Recomendações práticas
O estudo propõe medidas práticas para otimizar a qualidade proteica em dietas:
- Valorizar alimentos com alta densidade de AAEs por caloria
- Usar métodos de processamento caseiro que reduzam antinutrientes, como germinação e fermentação
- Escolher cortes de carnes mais fáceis de mastigar ou alimentos com menor tamanho de partícula (ex.: carne moída)
- Incluir fontes de leucina, aminoácido que estimula fortemente a síntese de proteínas musculares
- Combinar proteínas complementares, como leguminosas e cereais, para suprir deficiências de AAEs em dietas vegetarianas e veganas
Além disso, o estudo sugere que dietas com predominância de proteínas vegetais podem exigir até 30% mais proteína total para compensar a menor qualidade relativa dessas fontes, particularmente em idosos ou em pessoas com menor ingestão calórica.

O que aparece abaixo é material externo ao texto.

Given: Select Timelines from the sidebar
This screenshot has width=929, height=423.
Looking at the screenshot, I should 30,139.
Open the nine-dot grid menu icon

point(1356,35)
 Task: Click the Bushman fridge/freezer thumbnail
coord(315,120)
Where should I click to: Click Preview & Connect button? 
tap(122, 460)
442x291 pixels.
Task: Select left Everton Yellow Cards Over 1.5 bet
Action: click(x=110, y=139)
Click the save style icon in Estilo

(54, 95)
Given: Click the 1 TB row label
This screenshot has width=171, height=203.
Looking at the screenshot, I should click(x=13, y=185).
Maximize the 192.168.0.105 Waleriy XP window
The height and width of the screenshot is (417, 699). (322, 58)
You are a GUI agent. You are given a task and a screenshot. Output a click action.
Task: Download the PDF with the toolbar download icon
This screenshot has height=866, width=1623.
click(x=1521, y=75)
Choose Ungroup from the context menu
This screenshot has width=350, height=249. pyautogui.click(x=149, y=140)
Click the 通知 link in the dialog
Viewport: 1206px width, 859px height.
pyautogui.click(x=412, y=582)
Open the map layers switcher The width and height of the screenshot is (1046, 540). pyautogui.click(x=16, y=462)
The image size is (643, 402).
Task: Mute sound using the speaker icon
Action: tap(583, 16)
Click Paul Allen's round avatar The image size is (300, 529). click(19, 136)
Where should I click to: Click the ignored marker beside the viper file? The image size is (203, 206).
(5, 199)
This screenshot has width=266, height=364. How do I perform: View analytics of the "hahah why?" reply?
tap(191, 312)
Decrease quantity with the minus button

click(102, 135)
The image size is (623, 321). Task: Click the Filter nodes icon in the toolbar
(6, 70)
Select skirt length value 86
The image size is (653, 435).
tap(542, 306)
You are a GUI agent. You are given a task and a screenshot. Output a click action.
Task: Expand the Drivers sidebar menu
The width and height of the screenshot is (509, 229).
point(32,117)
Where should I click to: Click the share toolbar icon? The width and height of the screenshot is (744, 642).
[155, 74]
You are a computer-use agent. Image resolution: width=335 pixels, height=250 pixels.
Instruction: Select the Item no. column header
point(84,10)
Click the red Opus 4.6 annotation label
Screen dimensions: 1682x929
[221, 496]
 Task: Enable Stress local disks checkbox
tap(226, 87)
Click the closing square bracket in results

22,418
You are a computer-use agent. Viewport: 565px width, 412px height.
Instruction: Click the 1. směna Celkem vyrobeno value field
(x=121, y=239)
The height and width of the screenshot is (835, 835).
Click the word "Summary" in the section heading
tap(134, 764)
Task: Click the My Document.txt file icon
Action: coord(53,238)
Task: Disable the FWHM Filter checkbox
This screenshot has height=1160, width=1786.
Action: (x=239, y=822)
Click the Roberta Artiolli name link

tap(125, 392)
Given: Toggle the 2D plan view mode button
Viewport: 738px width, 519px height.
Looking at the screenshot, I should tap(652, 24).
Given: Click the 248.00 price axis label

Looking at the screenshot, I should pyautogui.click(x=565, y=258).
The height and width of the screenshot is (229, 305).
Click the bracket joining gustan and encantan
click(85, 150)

Considerações sobre o contexto da dieta
O artigo lembra que a qualidade da proteína é apenas um dos muitos fatores a considerar na saúde nutricional. Enquanto alimentos de origem animal trazem proteínas de alta qualidade, também fornecem outros nutrientes importantes, como ferro e vitaminas do complexo B. Alimentos vegetais oferecem fibras e fitoquímicos benéficos, mas podem precisar de processamento e combinações inteligentes para otimizar sua qualidade proteica.
O estudo destaca ainda a necessidade de abordagens dietéticas personalizadas, considerando características fisiológicas individuais (como idade e estado de saúde) e contextos culturais e econômicos, principalmente em países onde há insegurança alimentar.